** The task **
In the market commentary below, replace "Thursday" with "Friday" and write out the passage that starts at "After a two-day" and ends after "the back foot.".

After a two-day resurgence, the dollar is retreating on Thursday ahead of the New York session. The market mood this week is back in support of the safe-havens as the stock markets stay on the back foot.
Earlier in the week, concerns about a new strain of the virus disrupted the bullish risk tone the market has enjoyed since last week. The S&P 500 quickly fell by over 600 points (-1.5%) on Tuesday and Wednesday. The dollar erupted to the upside with the market supporting risk-off after a much progressive retail sales data. While the impressive retail sales data was a pointer to a quick economic recovery, the data was more US-based than a broader global growth, thus giving a quick support for the greenback.
Despite the great news coming from the vaccine front, the fears of new mutations of the virus will continue to pose risks albeit temporarily. The market still conceives a hidden concern that new strains of the virus, that the current vaccines might not be able to deal with, could emerge. That’s something to keep in mind for traders and investors. The bullish phase of the market is expected to mount cautiously. Vaccine and stimulus hopes together with an expected growth in the global economy will remain supportive of risk appetite. On the other hand, poor growth-related data, Covid mutation and slowdown in vaccination and stimulus are supportive of risk-off.
Going into the New York session, the S&P 500 remains pressured. After two consecutive weeks of gains, which resulted in a fresh record high, this week is starting another correction thus boosting a quick surge for the dollar. The dollar index ran to 91 on Wednesday before shedding some of the gains back to 90.7. The short-term dollar outlook is therefore mixed while the long-term outlook remains to the downside.
Dollar Index Technical Analysis – long-term outlook

As the chart above shows, we had long reckoned that the dollar index has completed the 4th minor wave of the intermediate wave (5). Wave (5) was projected to end at 87 or lower. This is the long-term bias for the dollar. At the end of this bearish impulse wave move, we will look at the prevailing risk sentiment and inter-market correlation to examine any sentiment shift. At the moment, the long-term sentiments support more pressure for the dollar especially if the global political leaders and major central banks increase their stimulus packages and quantitative easing programs respectively.
On the technical front, we started counting a bearish impulse wave pattern for wave 5 of (5). Currently, as the short-term chart below shows, we have completed the sub-wave i (circled in red) of 5. However, sub-wave ii is currently debatable as it doesn’t look corrective yet.

Ideally, we would expect one more rally toward the deep Fibonacci corrective ratios of 77.6% and 88.9% at 91.28 and 91.43 respectively before the wild and big sub-wave iii (circled in red) of minor wave 5 drags the buck down to prices below 89. On the other hand, if the current rally to 91.07 is sufficient to complete wave ii (circled in red), the current dip will not look back until it hits below 89. The former seems to be more likely as the S&P 500 could plummet further. In all, traders should keep their options open in such a mixed market environment where things could change rapidly. However, once the road is clear, the bears are expected to drag lower unless the expected wave (c) leg (in blue) shoots above 91.6. It is then the short-term bias will turn bullish.
The dollar will continue to have a big impact on the major currency pairs. A bullish dollar index would cause a bullish USDCAD, USDJPY & USDCHF while a bearish dollar index would cause a bearish EURUSD, GBPUSD, AUDUSD & NZDUSD and vice versa if the current market correlation persists.

** Data section **
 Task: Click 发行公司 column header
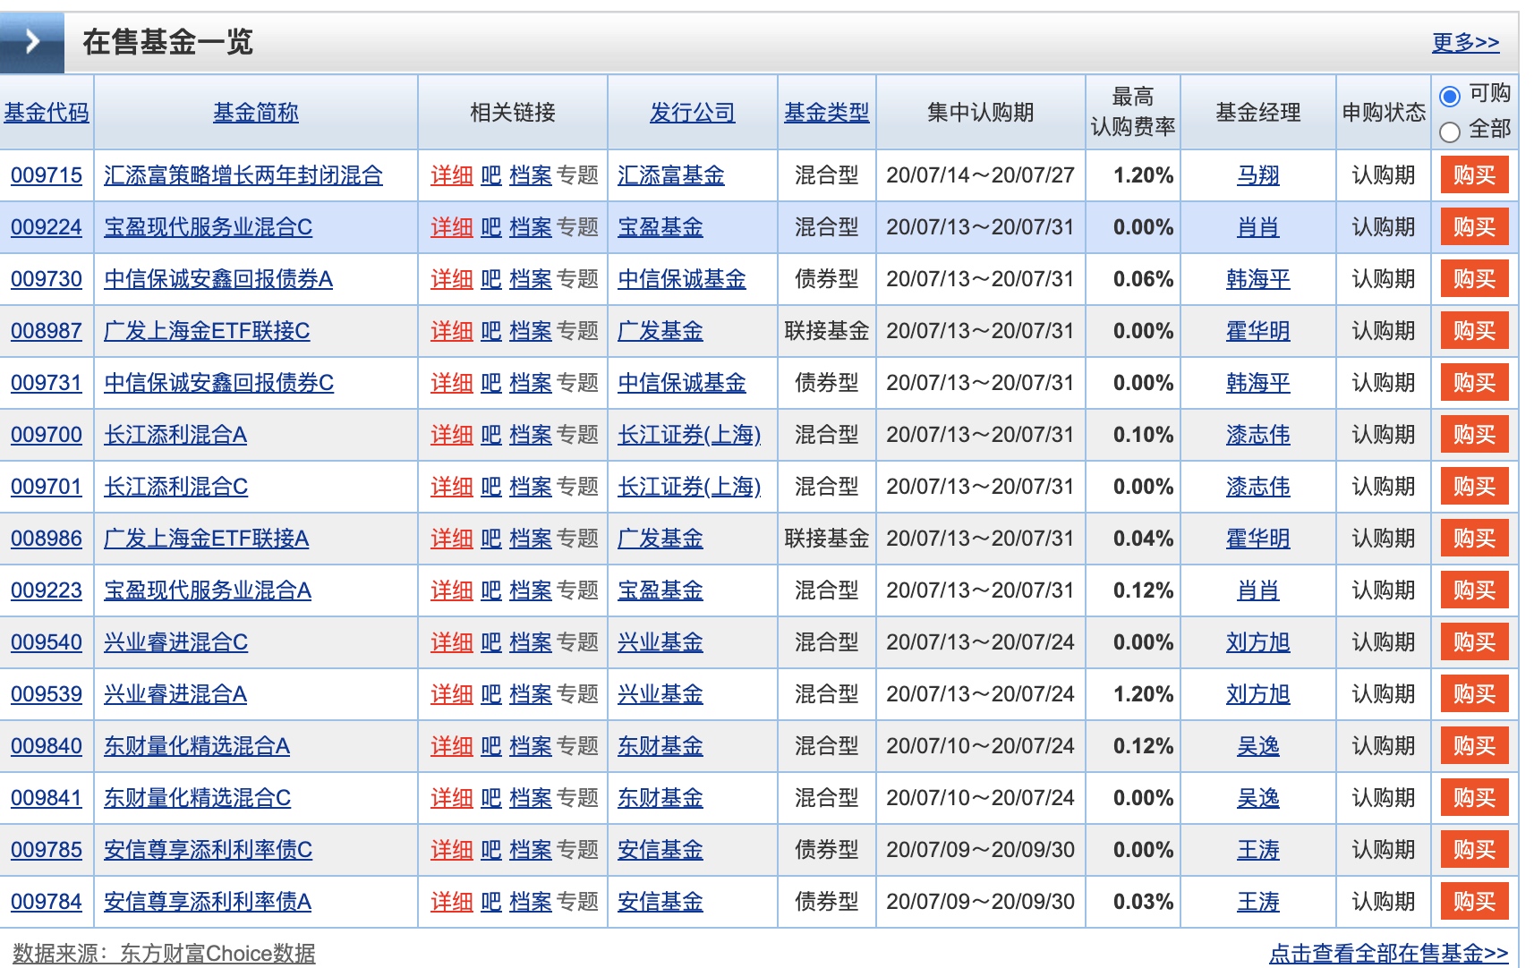pos(692,113)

** Exercise answer **
After a two-day resurgence, the dollar is retreating on Friday ahead of the New York session. The market mood this week is back in support of the safe-havens as the stock markets stay on the back foot.